Chinese Tourists Arrested for Doing Nazi Salutes In Berlin

Chinese Tourists Arrested for Doing Nazi Salutes In Berlin. Two Chinese tourists doing Nazi Salute (Hitlergruss) in front of the Reichstag building in Berlin is not a mild case or laughing matter in Germany.

Chinese Tourists Arrested for Doing Nazi Salutes In Berlin

Both men aged 49 and 36, were arrested after police saw them taking pictures of each other in front of the country's most popular tourist spot on Saturday while saying "Heil Hitler" which is illegal in Germany can be punished by up to three years in prison

Tourists were released after paying a total of $ 1,200 with a guarantee set by a local judge, the case being the latest from a long line of foreign tourists to violate strict laws that prohibit not only the Hitler-style salute but also the Nazi symbol.

The Nazi Party was banned in Germany along with its symbols, such as salute and swastika of Hitler, and the imagery could be used only for teaching, film or historical research, or in a Nazi documentary or film.

Two British tourists were arrested last year for an offense similar to Chinese tourists near the Reichstag, and a 30-year-old Canadian tourist from Quebec had to pay a $ 170 security deposit to pay homage to a photo of him taken by a German woman at the same site in 2011 The countless police scores and security cameras monitor the Reichstag building all the time.

"We really treat this and all such cases as serious lawlessness," said Patricia Braemer, a Berlin police spokesman. "The law prohibiting the use of symbols that violate the Constitution applies not only to Germans but also to everyone in Germany, whoever comes here must know and respect the customs of the country."

Although the Germans learned extensively about the horrors of Nazi leaders Adolf Hitler, the Third Reich and the Holocaust at school and through the media, some Germans also got into trouble for blaming Hitler's public honor - thinking initially just for laughter or as a mild provocation.

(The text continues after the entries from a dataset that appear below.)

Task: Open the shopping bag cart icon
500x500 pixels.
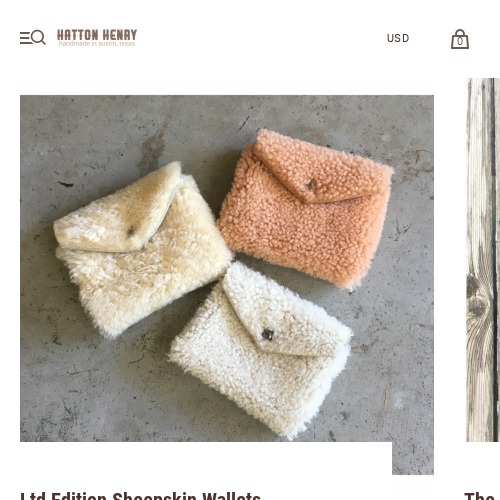Action: click(x=460, y=39)
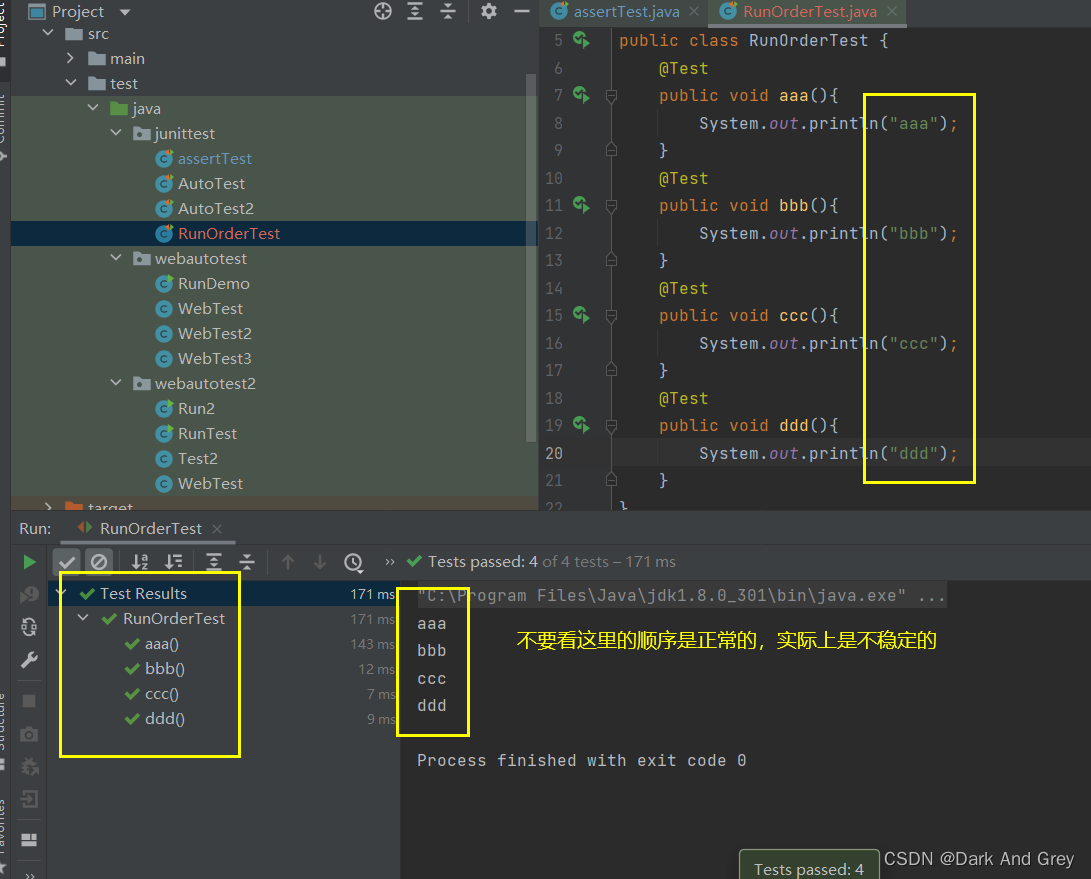Click the Tests passed: 4 notification
Screen dimensions: 1091x879
click(x=808, y=868)
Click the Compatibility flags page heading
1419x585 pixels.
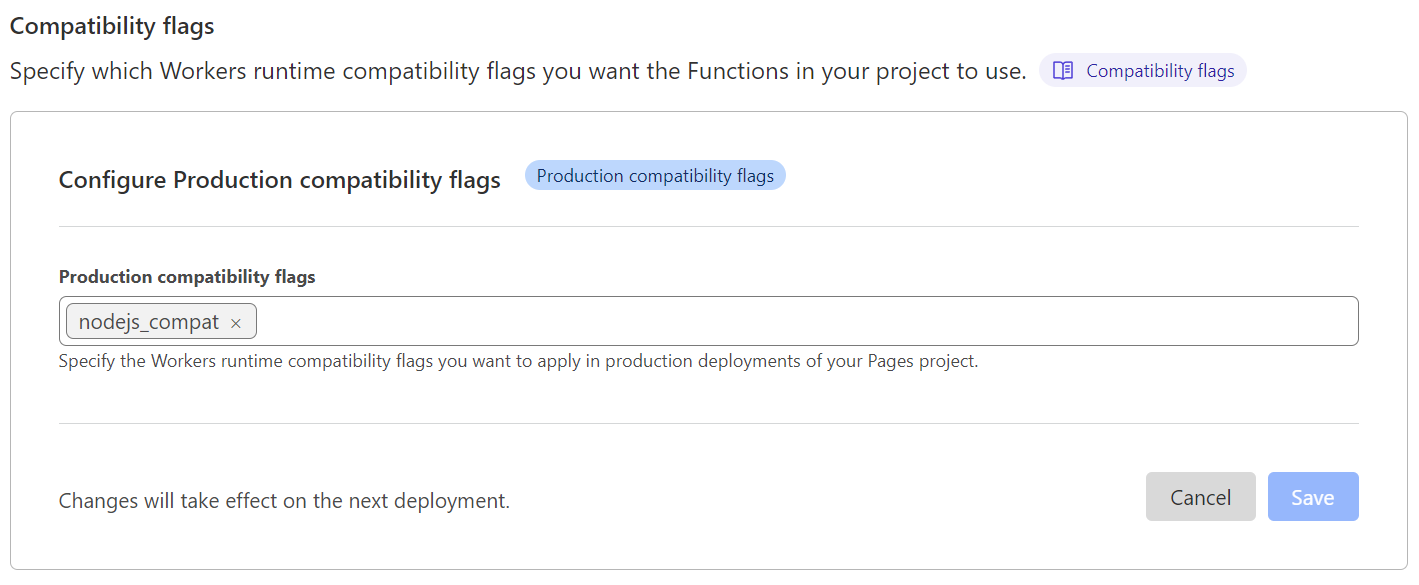(112, 25)
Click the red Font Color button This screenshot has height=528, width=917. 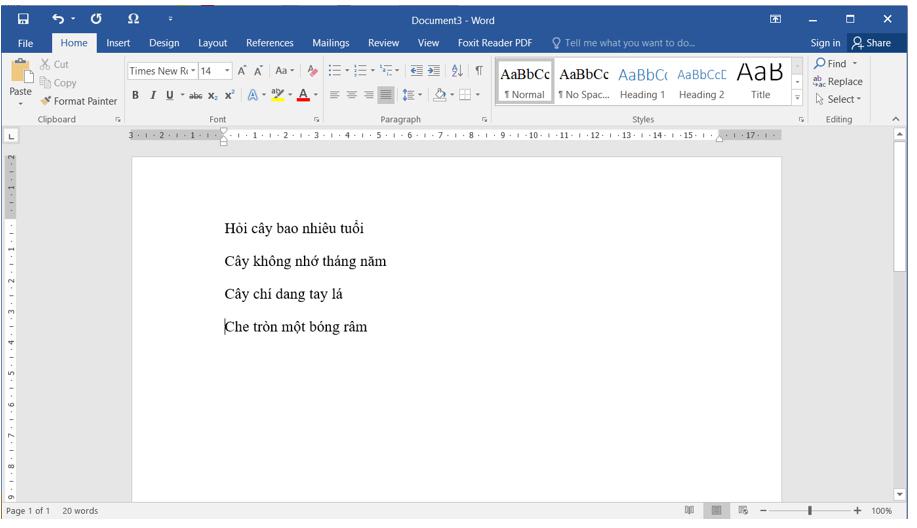[x=303, y=96]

Two high school students from the city of Rostock in the north are required to display the Nazi symbols because they salute Hitler on a class trip to the history museum in Berlin this year.

They took pictures of each other while standing in front of a poster showing Hitler and the propaganda minister, Joseph Goebbels. When their teacher finds the photos, they make the students remove them from their phone. But the principal then handed his students to the police.

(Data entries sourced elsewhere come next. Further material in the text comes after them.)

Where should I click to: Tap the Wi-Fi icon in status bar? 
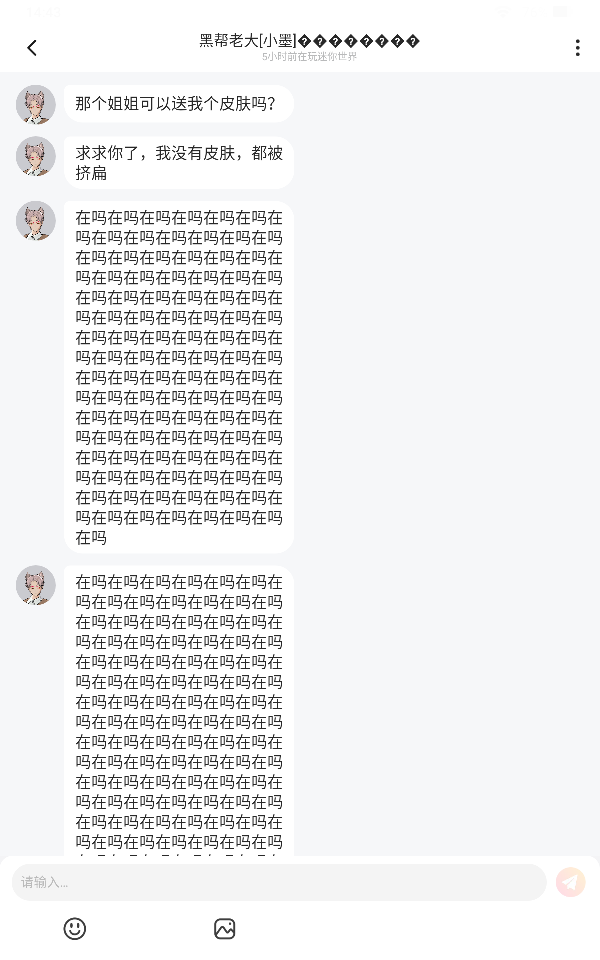[503, 12]
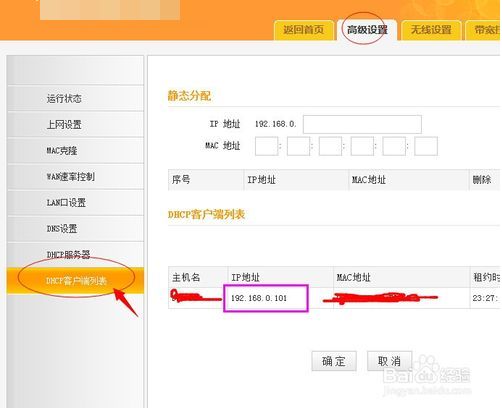Click the third MAC 地址 octet box
The image size is (502, 409).
330,146
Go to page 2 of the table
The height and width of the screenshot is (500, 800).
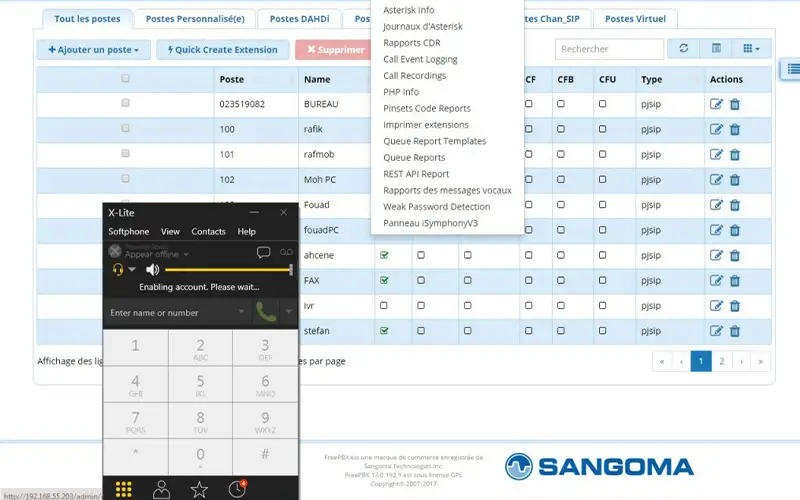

"There must be more people around who salute Hitler than the police see," said Braemer. "But the criminal code applies to everyone, and when we see it, we respond appropriately."

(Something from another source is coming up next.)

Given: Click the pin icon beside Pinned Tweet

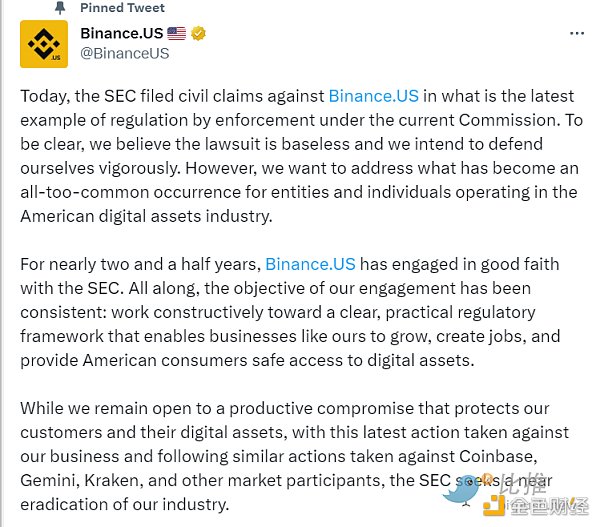Looking at the screenshot, I should click(61, 8).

Several German police officers were also caught trying to make an inappropriate Nazi gag. A Berlin police officer assigned to guard the British Embassy there was suspended in 2004 after he saluted fellow officers at the beginning of his transition and shouted, "Heil Hitler."

In 2007, a Berlin man who taught his dog Adolf to instruct Hitlergruss - the German shepherd raised his right foot - was sentenced by a local court for up to five months in prison.